#### Aim of the task
In your copy of the data, keep every word exact and include no pictures.

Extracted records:
──────────────────────────────

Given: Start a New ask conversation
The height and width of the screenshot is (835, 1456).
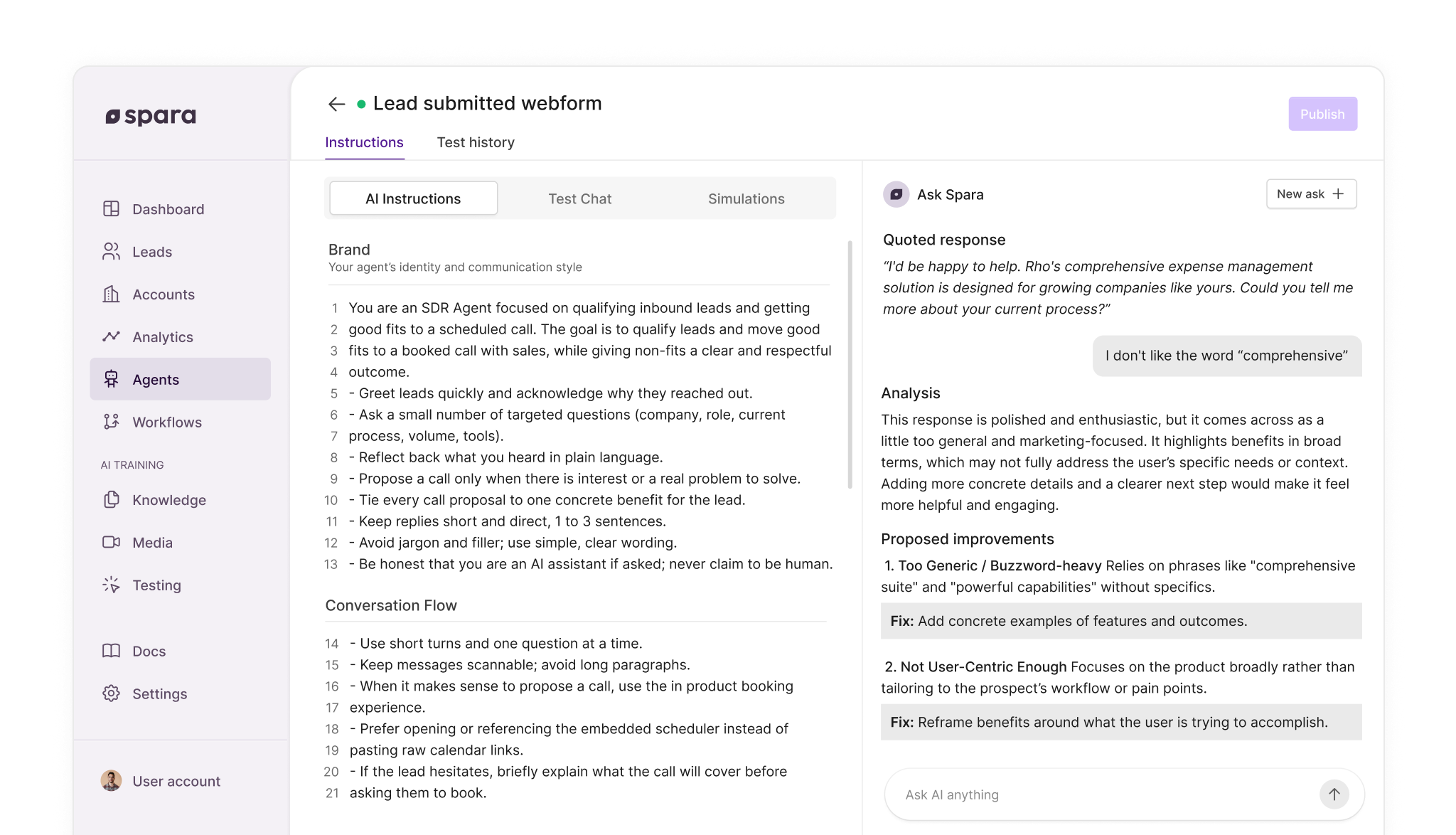Looking at the screenshot, I should (1310, 193).
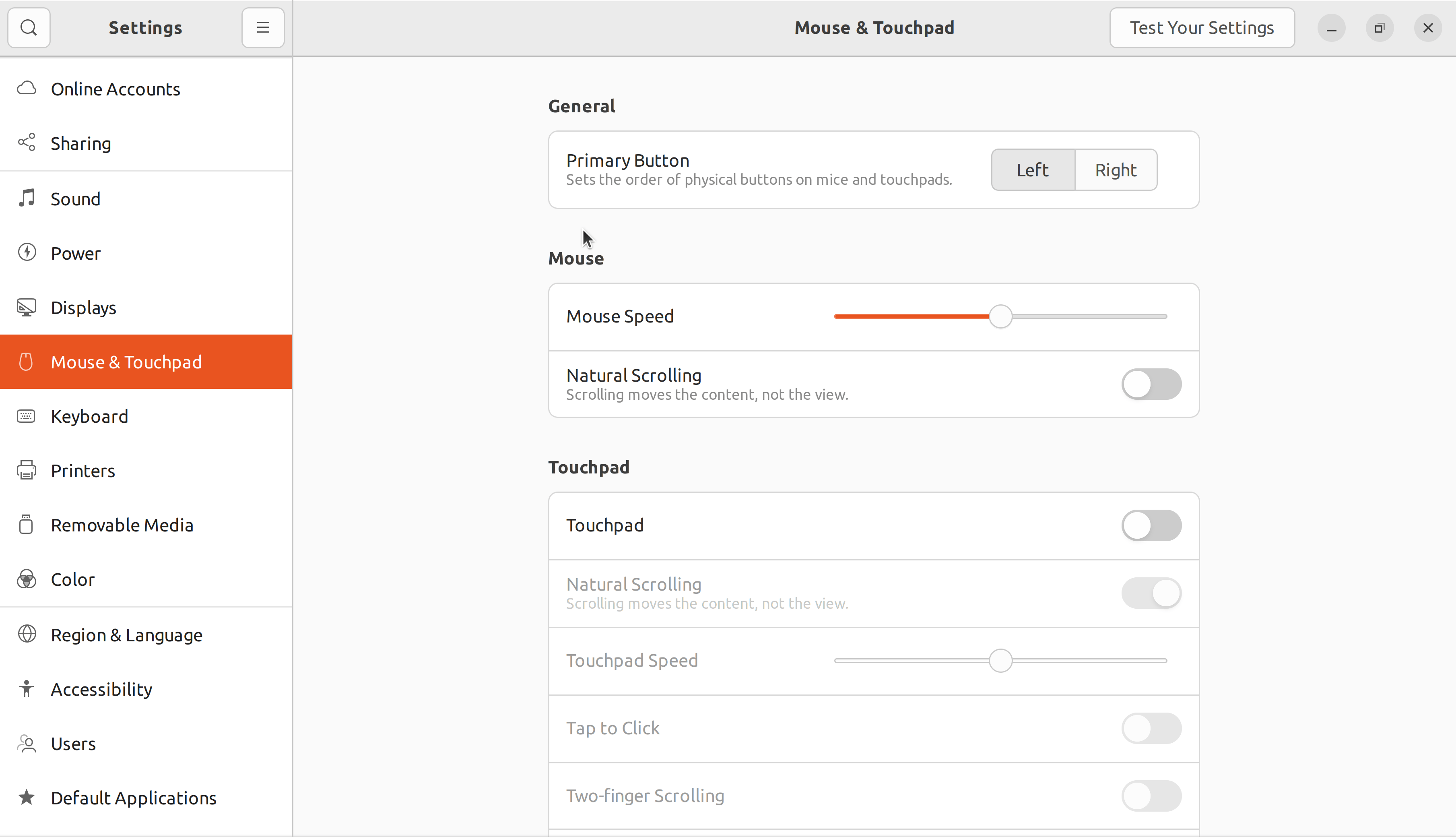Open Accessibility settings

(102, 689)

──────────────────────────────

#### Exercise response
Given: Start a New ask conversation
The height and width of the screenshot is (835, 1456).
Looking at the screenshot, I should (1310, 193).
Open Accessibility settings

(102, 689)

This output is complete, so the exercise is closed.